Open source mail archiving software compared
Locked Away
By law, enterprises are required to retain email for a certain period of time. The archiving solutions discussed here, Piler, Benno MailArchiv, and MailArchiva, promise both legally compliant storage and added benefits for corporations.
Many countries provide a comprehensive system of legal regulations for governing the delivery and storage of email. For instance, some mail might contain commercial correspondence or tax-relevant information that forms an official legal record and must stay around for a predetermined time for auditing purposes.
The auditability requirement often dictates that the archived email be immutable and thus protected against access by staff – even the omnipotent administrator. The laws governing email pose several technical problems: Many messages are stashed away in local mailboxes of mail clients where they are stored in an unstructured way so that pertinent messages cannot easily be distinguished from other mail. Targeted searching thus involves a large amount of manual work. The requirements for digital auditing, and possibly also internal compliance policies, are thus not met. Additionally, the daily flood of spam that swamps mailboxes makes it very difficult to sort the digital chaff from genuine content and hugely bloats the data volumes.
More Than Compliance
State-of-the-art archiving solutions address these tasks and problems with a varying degree of internal overhead. They take care of automated, permanent email storage, make the content easy and quick to find through centralized search solutions, and ensure auditable storage of the data. Ideally, these solutions will integrate seamlessly with the enterprise network, collaborate nicely with all popular mail servers, offer web-based access, provide granular authorization, and be able to store any kind of data transparently on any popular kind of storage medium, or even on specialized archiving systems. Ideally, too, the operator will have a choice of infrastructure between on-premises or cloud storage.

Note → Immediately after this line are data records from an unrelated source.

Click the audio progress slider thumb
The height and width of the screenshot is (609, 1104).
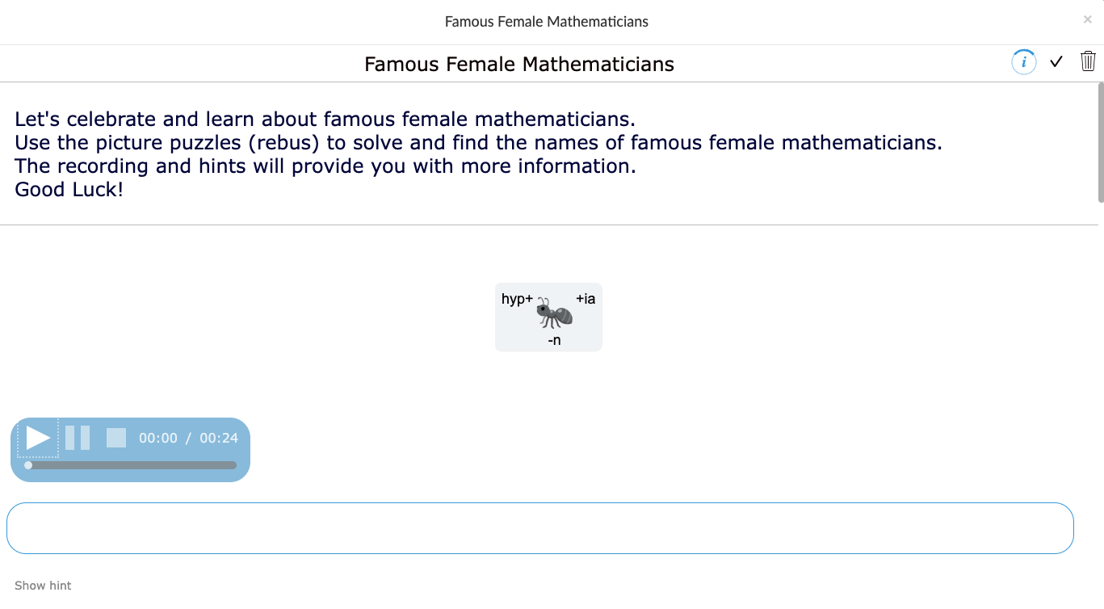(27, 465)
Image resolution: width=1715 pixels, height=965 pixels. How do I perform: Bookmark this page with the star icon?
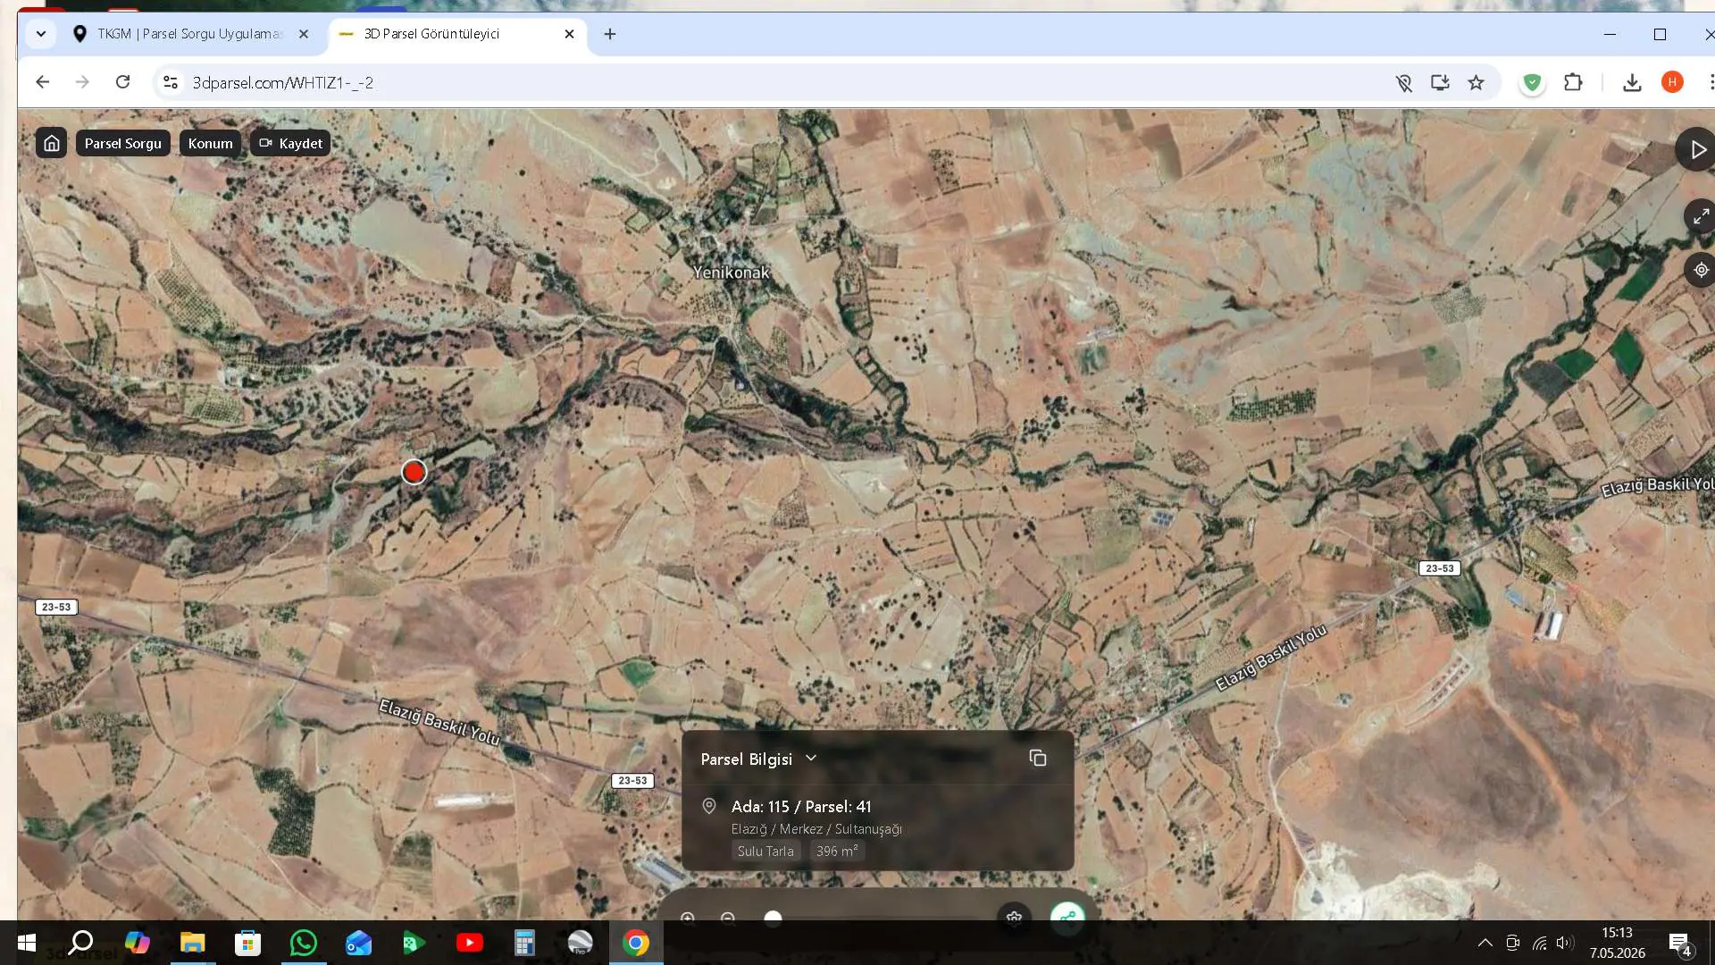(x=1476, y=82)
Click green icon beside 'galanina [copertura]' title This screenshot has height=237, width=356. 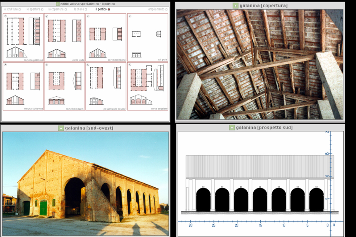coord(236,6)
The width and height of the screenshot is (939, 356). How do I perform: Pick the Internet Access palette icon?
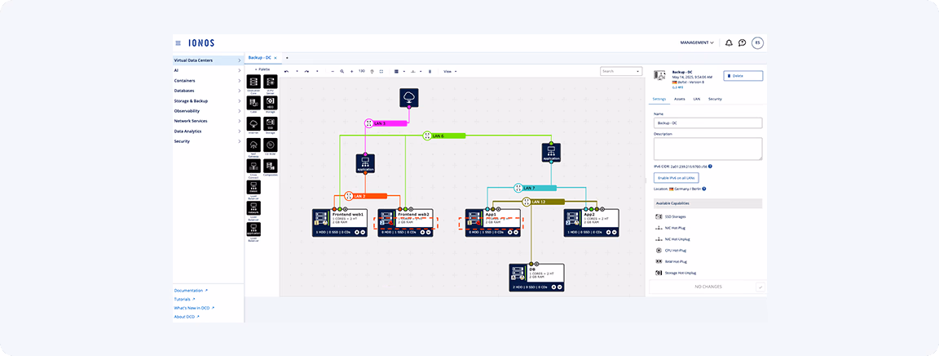pyautogui.click(x=253, y=124)
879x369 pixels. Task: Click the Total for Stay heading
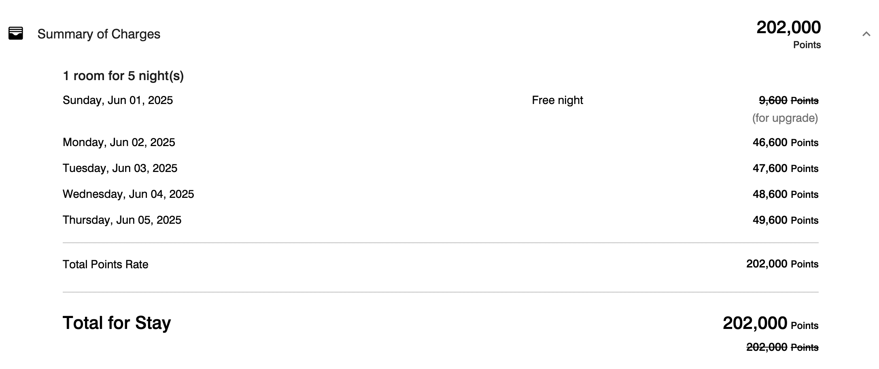pyautogui.click(x=117, y=323)
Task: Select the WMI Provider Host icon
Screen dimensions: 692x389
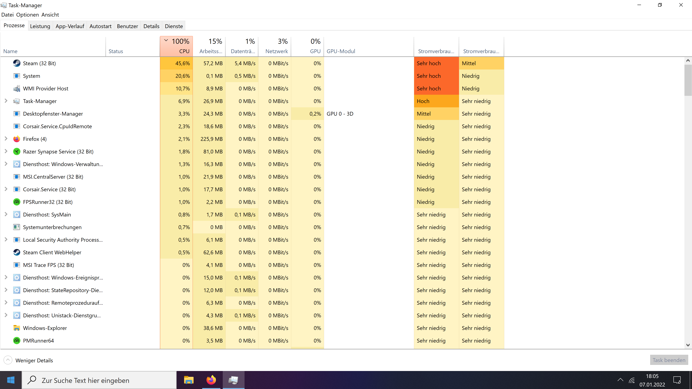Action: click(17, 89)
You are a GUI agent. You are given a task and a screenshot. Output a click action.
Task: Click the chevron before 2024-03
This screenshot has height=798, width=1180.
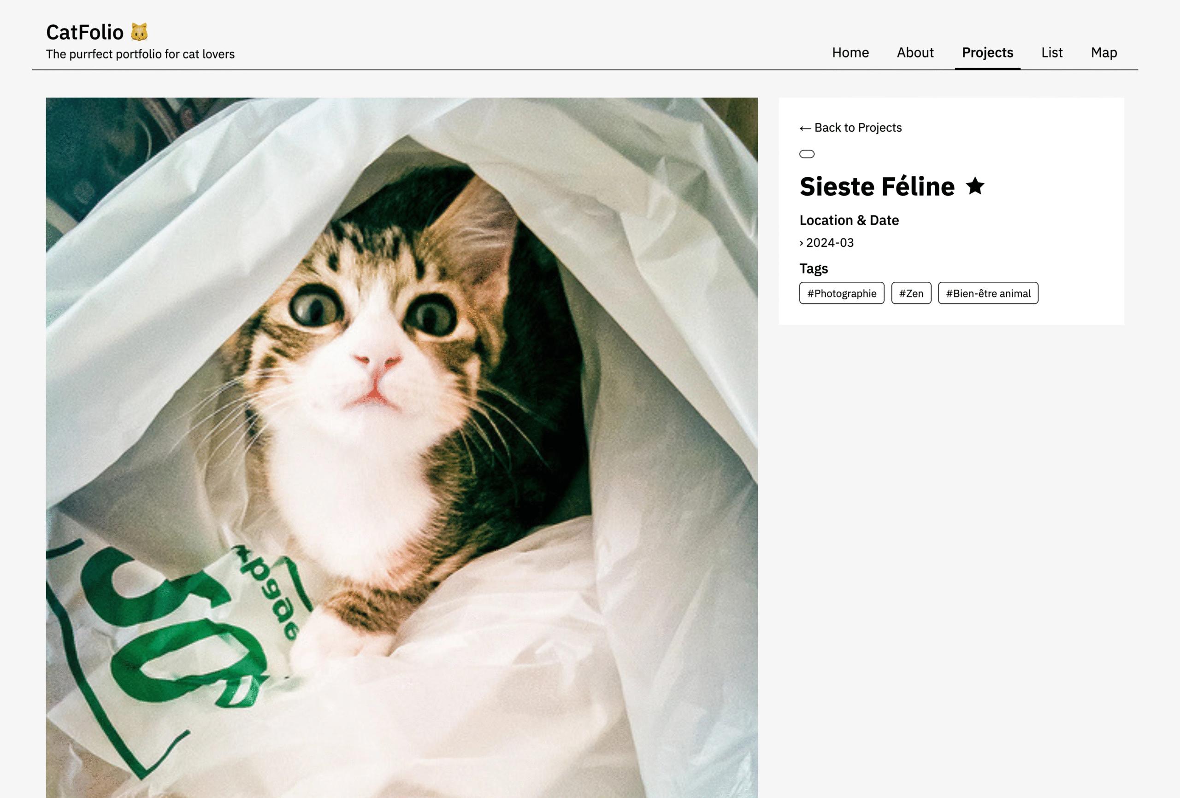(x=802, y=243)
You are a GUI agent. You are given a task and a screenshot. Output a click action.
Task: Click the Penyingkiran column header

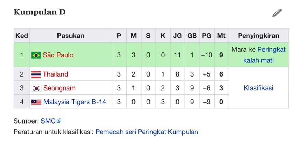(258, 36)
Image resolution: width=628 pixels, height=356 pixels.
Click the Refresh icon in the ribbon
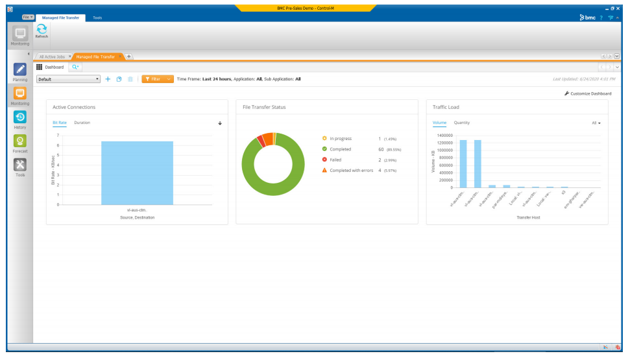[x=42, y=30]
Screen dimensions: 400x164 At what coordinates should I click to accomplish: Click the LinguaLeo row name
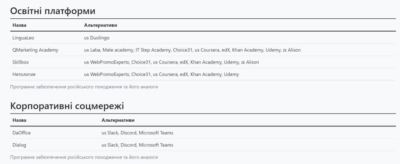point(23,38)
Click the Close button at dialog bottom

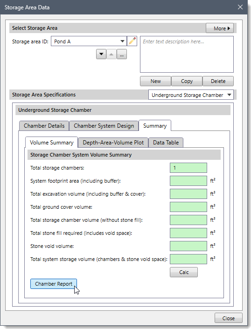pos(228,318)
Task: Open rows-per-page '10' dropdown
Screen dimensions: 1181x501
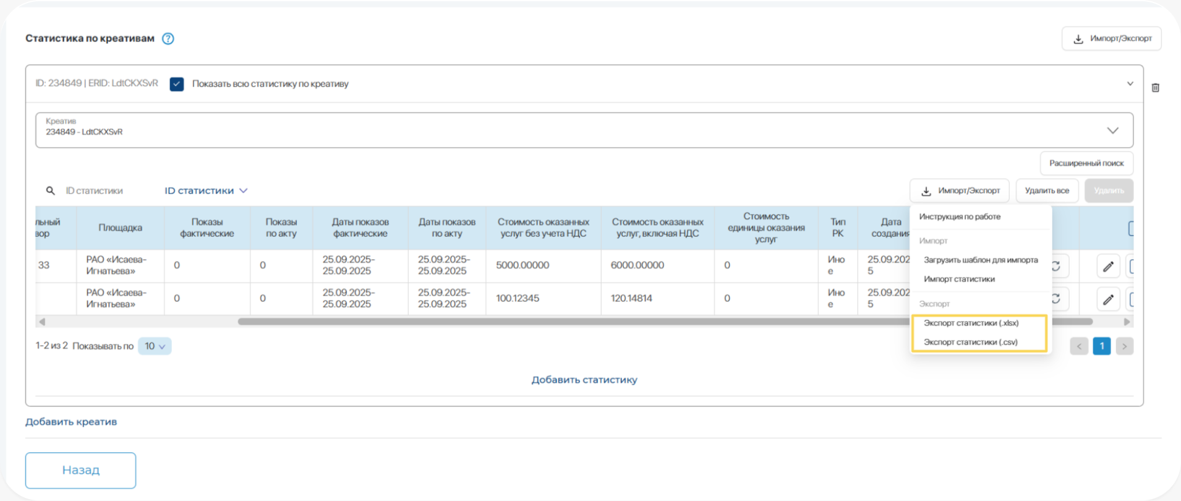Action: click(155, 346)
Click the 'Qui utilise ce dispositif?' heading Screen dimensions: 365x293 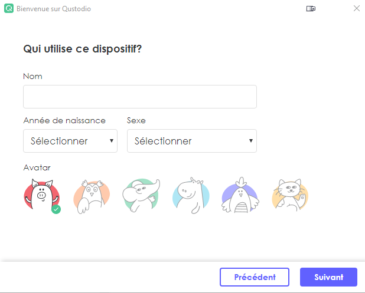(x=83, y=49)
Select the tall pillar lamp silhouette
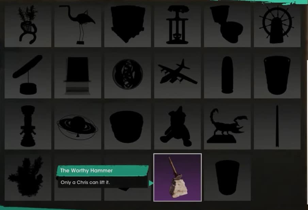 coord(28,126)
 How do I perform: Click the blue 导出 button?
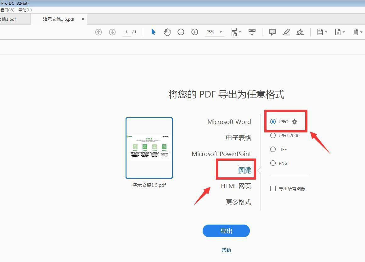pyautogui.click(x=226, y=231)
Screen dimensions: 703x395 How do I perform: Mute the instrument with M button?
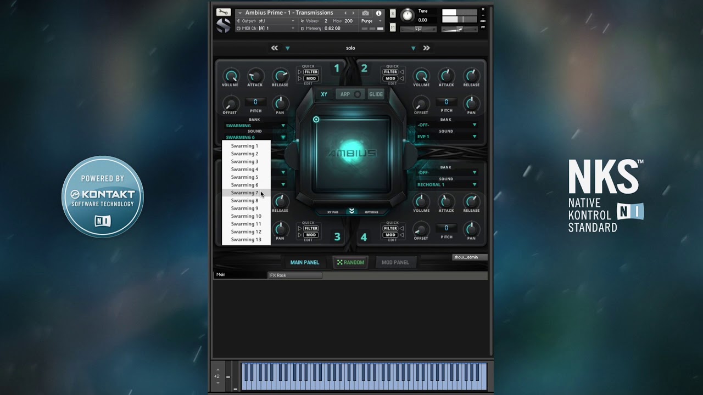pyautogui.click(x=393, y=27)
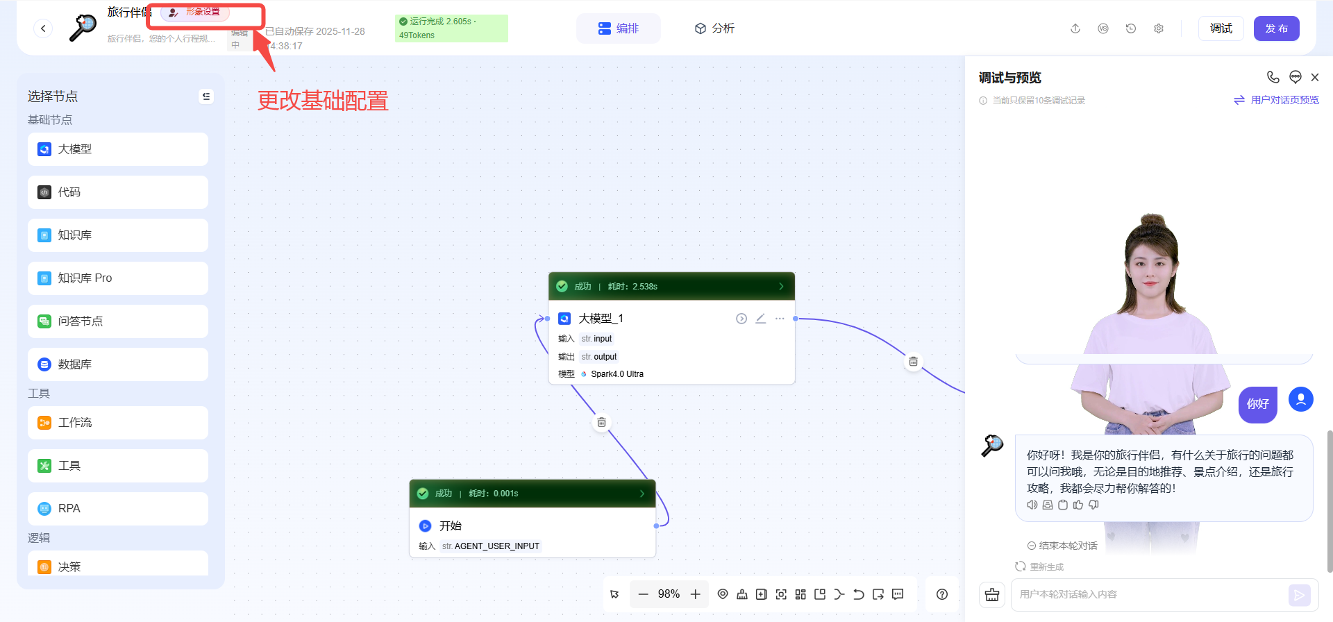This screenshot has width=1333, height=622.
Task: Click the thumbs-up icon under the reply
Action: coord(1078,505)
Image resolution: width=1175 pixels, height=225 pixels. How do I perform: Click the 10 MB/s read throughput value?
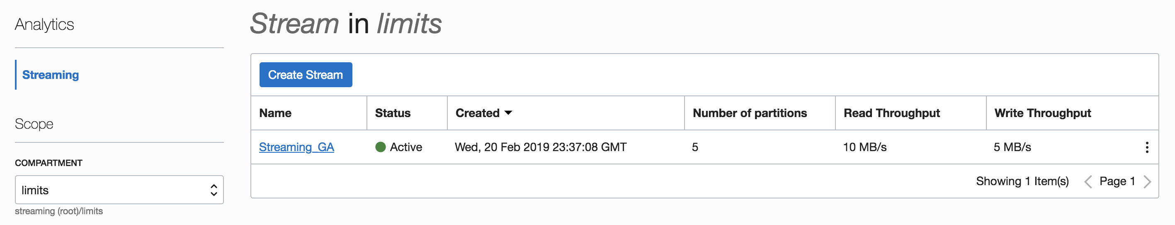[x=864, y=147]
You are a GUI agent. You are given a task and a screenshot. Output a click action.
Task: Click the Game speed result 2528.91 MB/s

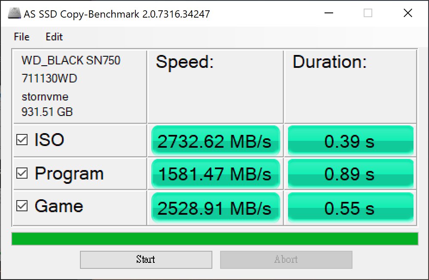point(215,207)
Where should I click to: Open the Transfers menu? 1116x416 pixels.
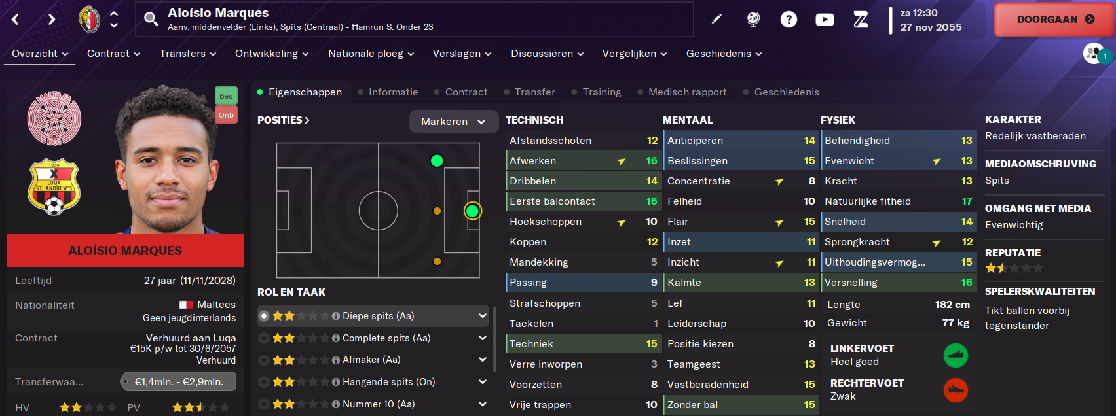pyautogui.click(x=188, y=54)
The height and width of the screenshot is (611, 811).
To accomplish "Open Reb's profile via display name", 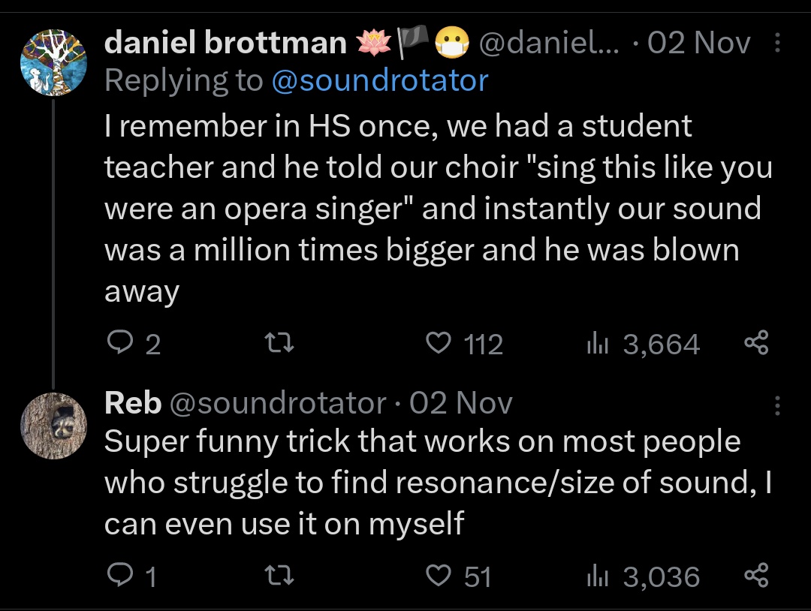I will 132,404.
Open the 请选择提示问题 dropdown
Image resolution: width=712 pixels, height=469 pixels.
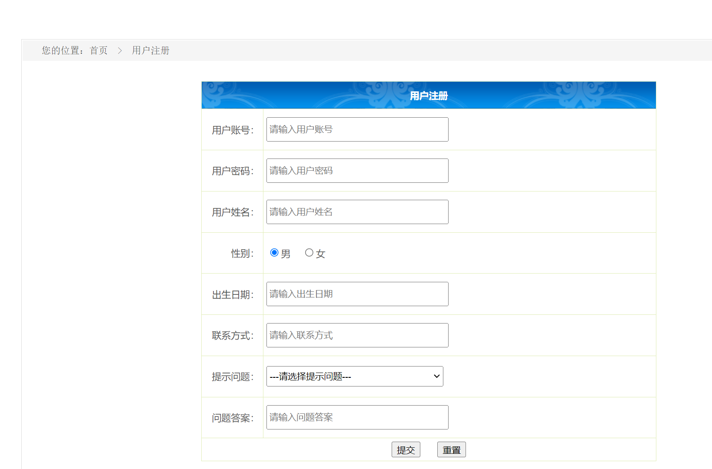pyautogui.click(x=354, y=377)
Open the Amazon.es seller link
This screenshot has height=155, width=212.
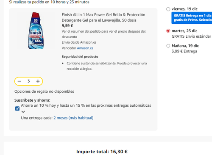[85, 48]
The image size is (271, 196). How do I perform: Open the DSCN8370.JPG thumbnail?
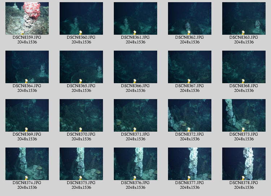click(x=81, y=115)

A positive side effect of such a solution is the reduced storage space requirement, because mail can be compressed and deduplicated. Additionally, it will be beneficial for business continuity, because mail remains in the archive even if mail servers fail or mail data is lost. Full-text searching against mail content and in mail attachments also makes it possible to find mail content years after archiving a message. See the "Legal Framework Example" box for more information.
Powerful Open Source Applications
In this article, I examine three standalone mail archiving products from the open source camp: Piler, Benno, and MailArchiva; Table 1 compares the features of these archiving tools.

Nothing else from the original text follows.